● Exercise brief: Transcribe word for word the lines below from the line with "HAKKIMIZDA (971, 55)" through the line with "Alışveriş (615, 1536)", ends included.

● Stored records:

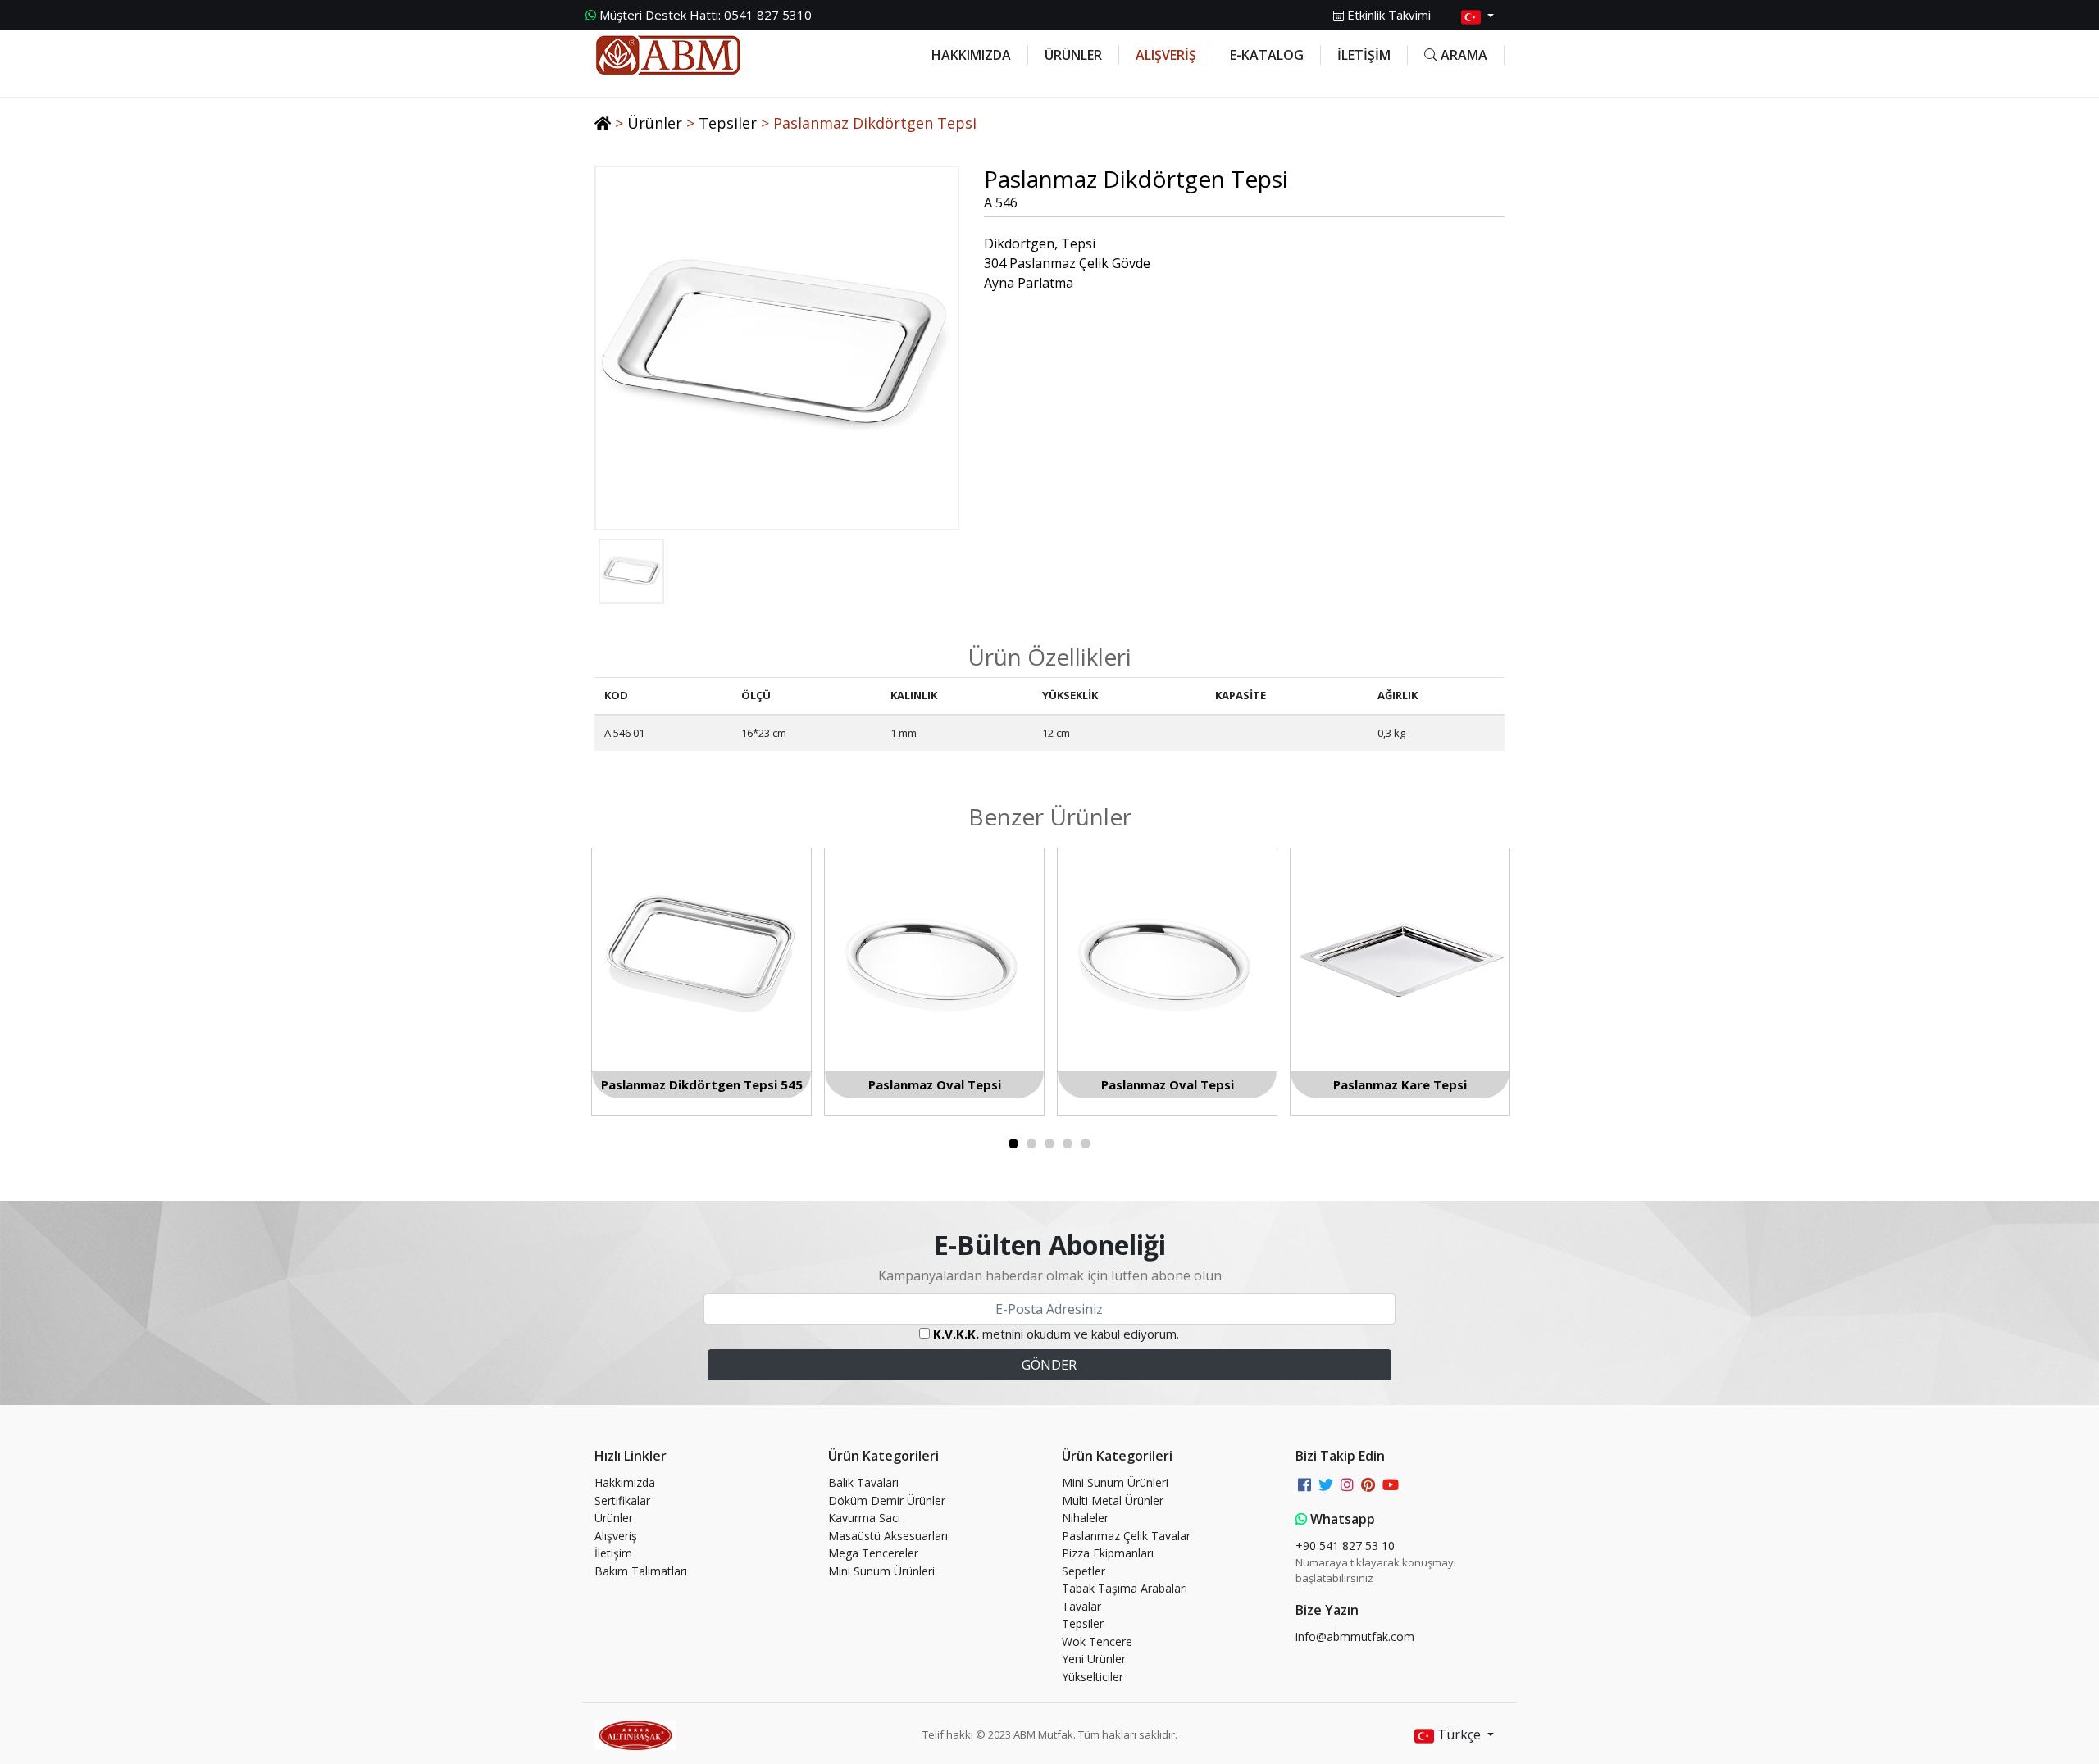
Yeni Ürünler (1094, 1658)
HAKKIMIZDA (971, 55)
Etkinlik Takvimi (1387, 15)
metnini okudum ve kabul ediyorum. (1056, 1333)
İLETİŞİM (1364, 55)
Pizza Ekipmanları (1108, 1553)
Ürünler (654, 123)
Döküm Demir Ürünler (886, 1500)
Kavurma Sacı (864, 1517)
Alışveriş (615, 1536)
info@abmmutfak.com (1354, 1636)
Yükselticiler (1092, 1676)
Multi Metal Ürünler (1112, 1500)
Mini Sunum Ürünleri (881, 1571)
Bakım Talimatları (640, 1571)
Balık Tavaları (863, 1482)
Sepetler (1083, 1571)
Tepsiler (728, 123)
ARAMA (1462, 55)
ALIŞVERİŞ (1166, 55)
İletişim (613, 1553)
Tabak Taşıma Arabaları (1124, 1588)
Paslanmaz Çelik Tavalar (1126, 1536)
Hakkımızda (624, 1482)
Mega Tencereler (873, 1553)
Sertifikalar (622, 1500)
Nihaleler (1085, 1517)
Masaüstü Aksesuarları (888, 1536)
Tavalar (1081, 1606)
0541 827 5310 (705, 15)
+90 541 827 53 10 (1345, 1545)
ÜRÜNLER (1073, 55)
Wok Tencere (1097, 1641)
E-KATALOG (1267, 55)
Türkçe (1459, 1734)
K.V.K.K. (956, 1333)
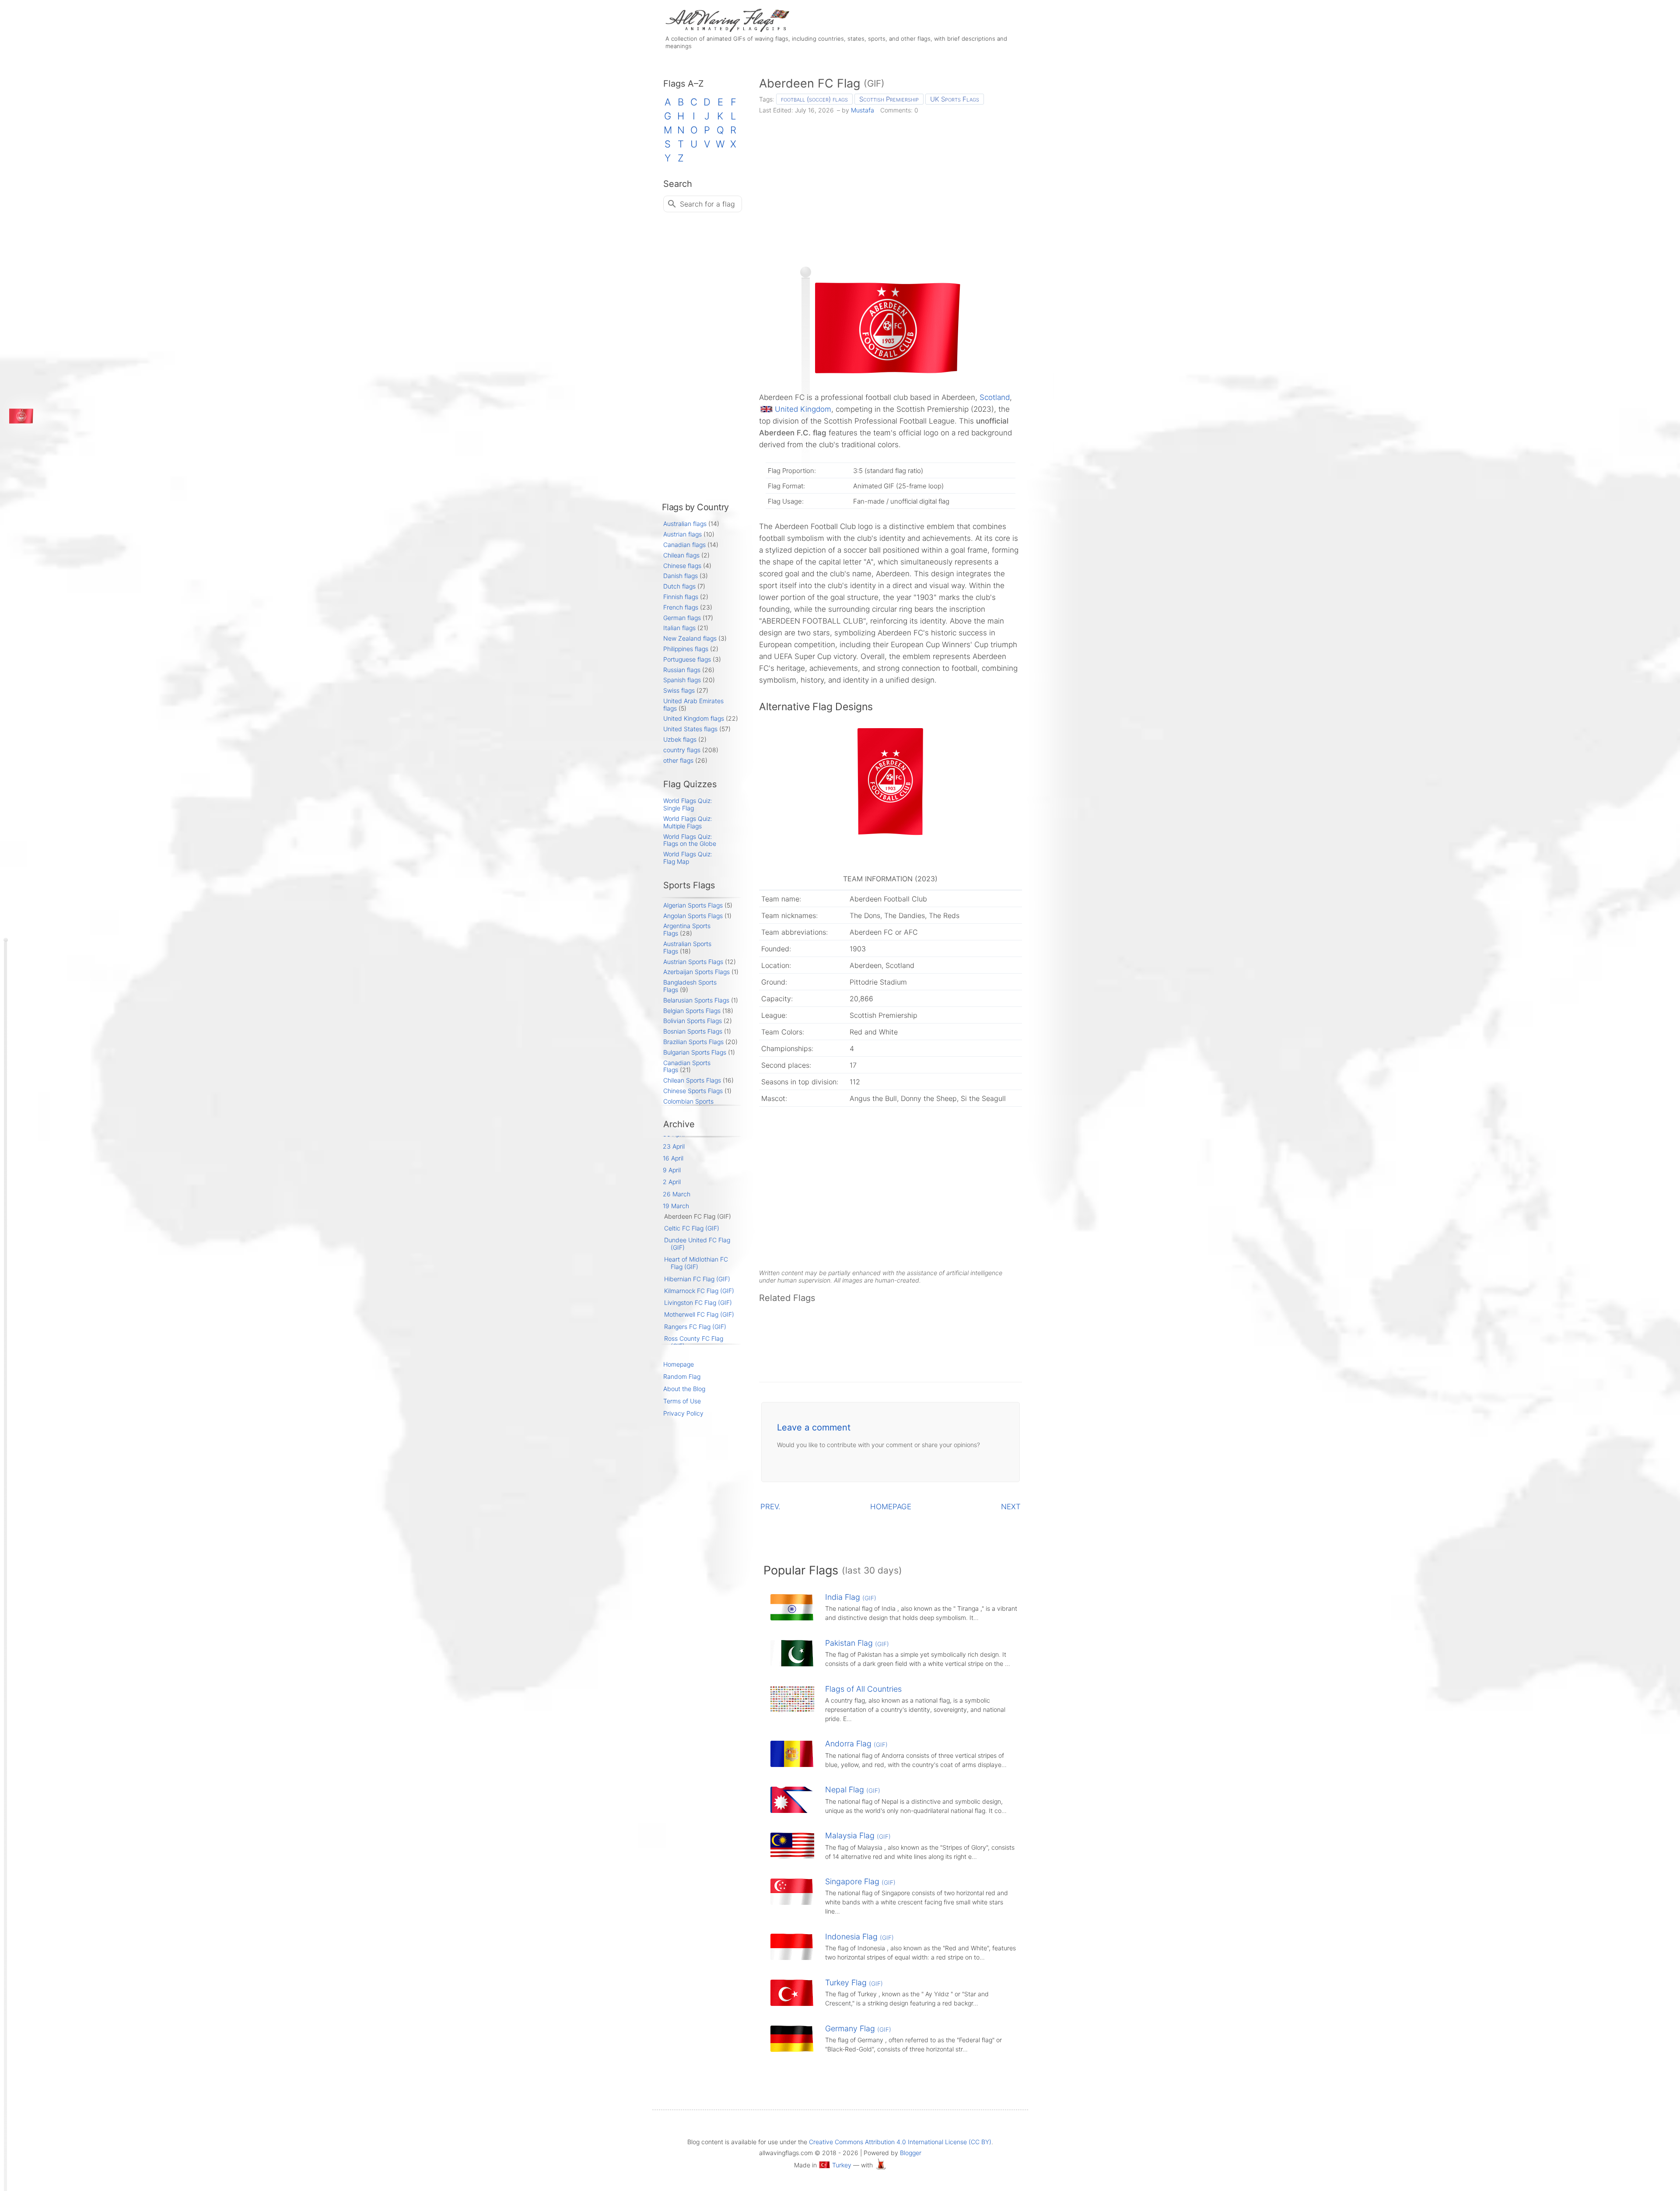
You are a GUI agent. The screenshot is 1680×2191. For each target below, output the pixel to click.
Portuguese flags (687, 659)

● Result:
HAKKIMIZDA (971, 55)
Etkinlik Takvimi (1387, 15)
metnini okudum ve kabul ediyorum. (1056, 1333)
İLETİŞİM (1364, 55)
Pizza Ekipmanları (1108, 1553)
Ürünler (654, 123)
Döküm Demir Ürünler (886, 1500)
Kavurma Sacı (864, 1517)
Alışveriş (615, 1536)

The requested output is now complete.